4.見たものを脳が認識する過程で不具合が生じている
5.見たものを手の運動へと伝達する過程で不具合が生じている
小学校では国語は縦書き、算数は横書きなど教科で決まっていたり、学年でマスの大きさが小さくなったりリーダー線がなくなったり決めっていたりすることが多いです。そのような変化の中で、どのタイプだとやりやすそうなのかを探っていくことが大切です。しかし、子どもによって、みんなと違うことをすることに抵抗を感じる場合もあるので、「こっちの方がやりやすいだろう」と思っても子どもが嫌がるタイプのものを無理やり使わせることはないようにしましょう。
また、筆記具においても、三角鉛筆がいいのか、丸い鉛筆でも大丈夫なのか、シャーペンがいいのか、シャーペンにしてもどのようなシャーペンが使いやすいのか、など子どもの手に馴染みやすいものを色々と試してみることが大切です。

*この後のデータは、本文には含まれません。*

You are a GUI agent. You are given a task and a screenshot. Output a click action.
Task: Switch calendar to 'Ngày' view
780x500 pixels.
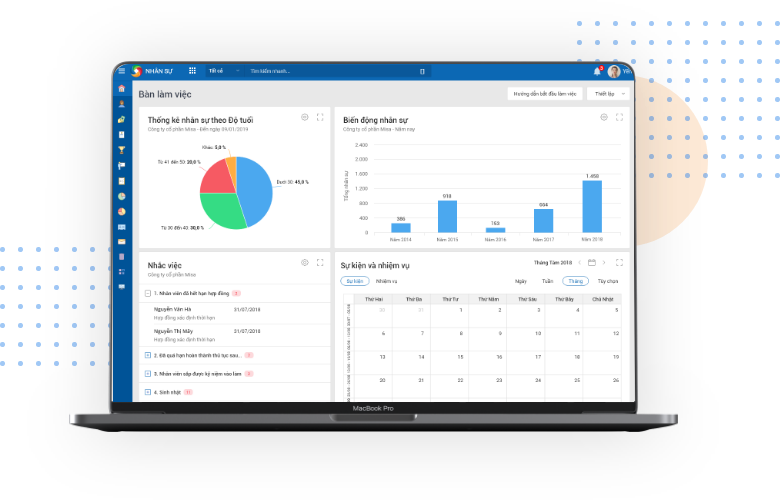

書くことが苦手な子どもは、書くことに大きなエネルギーを使うため、考えたり考えたことを記憶として一時的に保持したりするなど頭の中での処理を行いながら書くということに困難さがあります。そのため、「考える」というステップと「書く」とステップを分けるために、代筆してあげたものを書き写すという段階を踏むことが重要になるのです。
※4、5の場合、「ビジョントレーニング」というトレーニング方法があります。どこに不具合が生じているのか、詳しい検査ができる専門機関は日本では数がとても限られており、専門的にトレーニングを受けることができるのは全国でごく一部の方のみかもしれません。しかし、一般向けの書籍やパソコンソフトが販売されていますので、気になる場合には参考までに調べてみてください。